Бруски. Книга III | страница 12



– Ты, что ж, меня с червячком сравнял? – с еле уловимой обидой в голосе проговорила Стеша. – Ну-ну! Червячок я?

«Не понимает или зазнается», – досадуя, подумал Кирилл и свернулся, как свернулся, потухая, светлячок на груди Стеши.

– Действительно хватанул, – деланно засмеялся он и, круто повернувшись, направился обратно на «Бруски». – Пора нам. Далеко зашли… Да и ждут меня!

– С Машей дальше заходили!

– Еще бы! Маша – птица вольная, а у тебя муженек, слыхал, прикатил. Надо закон семьи блюсти, а то и за это судить будут. Теперь ведь каждый постарается меня лягнуть: на колени упал.

– Не падал бы, – зло кинула Стеша.

Кирилл промолчал и крупным шагом – Стеша еле успевала за ним – направился в парк, издали видя, как мигают электрические огни на «Брусках».

3

На сцену, за длинный отполированный стол, двое бережно вводили престарелого человека. На нем болталась серая куртка с отвислыми, как пустое вымя козы, грудными карманами. Заполненные карандашиками, записными книжечками, карманы свисали почти до самого живота и делали человека еще более тучным, дряблым и неповоротливым.

«Вот так рухляк», – подумал Кирилл, видя, как престарелый человек опустился в кресло и тут же как будто задремал.

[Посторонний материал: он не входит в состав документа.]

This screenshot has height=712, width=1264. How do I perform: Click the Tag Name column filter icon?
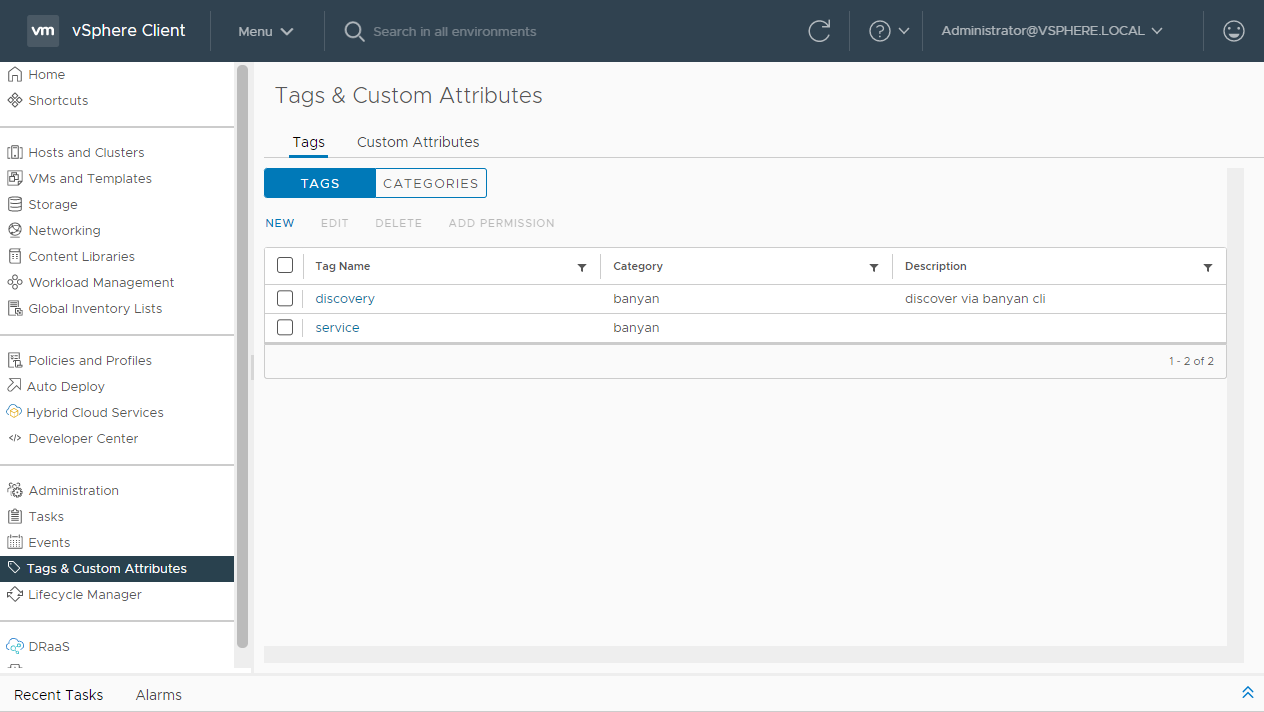(x=582, y=268)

Один из сопровождавших престарелого человека подошел вразвалку к трибуне, выпростал из чемоданчика кипы бумаг, куски рыжего торфа, воска, баночки с темной жидкостью и начал пальцем крутить на чисто выбритом подбородке так, словно там росла густая борода. Плечи у него были широкие, придавленные, как у волжского грузчика, лоб скатом навис над глазами, отчего глаза ушли вглубь и издали казались двумя темными ямками, и весь он – широкогрудый, сутулый – вертелся на коротышках ногах, как утка.

«Этот и есть самый главный докладала», – решил Кирилл и, приваливаясь к спинке стула, чуть было не вскрикнул: человек за трибуной прокашлялся, затем быстро почесал сначала правую, потом левую щеку, будто соскребая с них ошметки грязи, и проделал все это так же, как делал Богданов перед докладом.

– Что за оказия! – прошептал Кирилл, припоминая, что с Богдановым он расстался три дня тому назад, выходя из здания Центрального Комитета партии. Расстался с лохматым, волосатым, в черной широкополой шляпе, в синей, потертой и, очевидно, никогда не стиранной куртке, а этот – брит, в сером костюме и при галстуке – розовом, с зелеными крапинками. Богданов только сегодня утром позвонил Кириллу, чтобы он явился на заседание вот сюда – в Сельскохозяйственную академию имени Тимирязева. Позвонил, а сам куда-то провалился. И Кирилл, непривычный к академической обстановке – она давила его своей опрятностью, тишиной, – придя раньше всех, забился в темный угол, наблюдая отсюда за каждым, кто входил в аудиторию. Чувствуя себя одиноким среди этих лысых, лысеющих (он почему-то замечал только их), он больше часа напряженно ждал Богданова, досадуя на него за опоздание, а теперь – на-ка вот тебе! – за трибуной стоит человек и всеми своими движениями напоминает Богданова.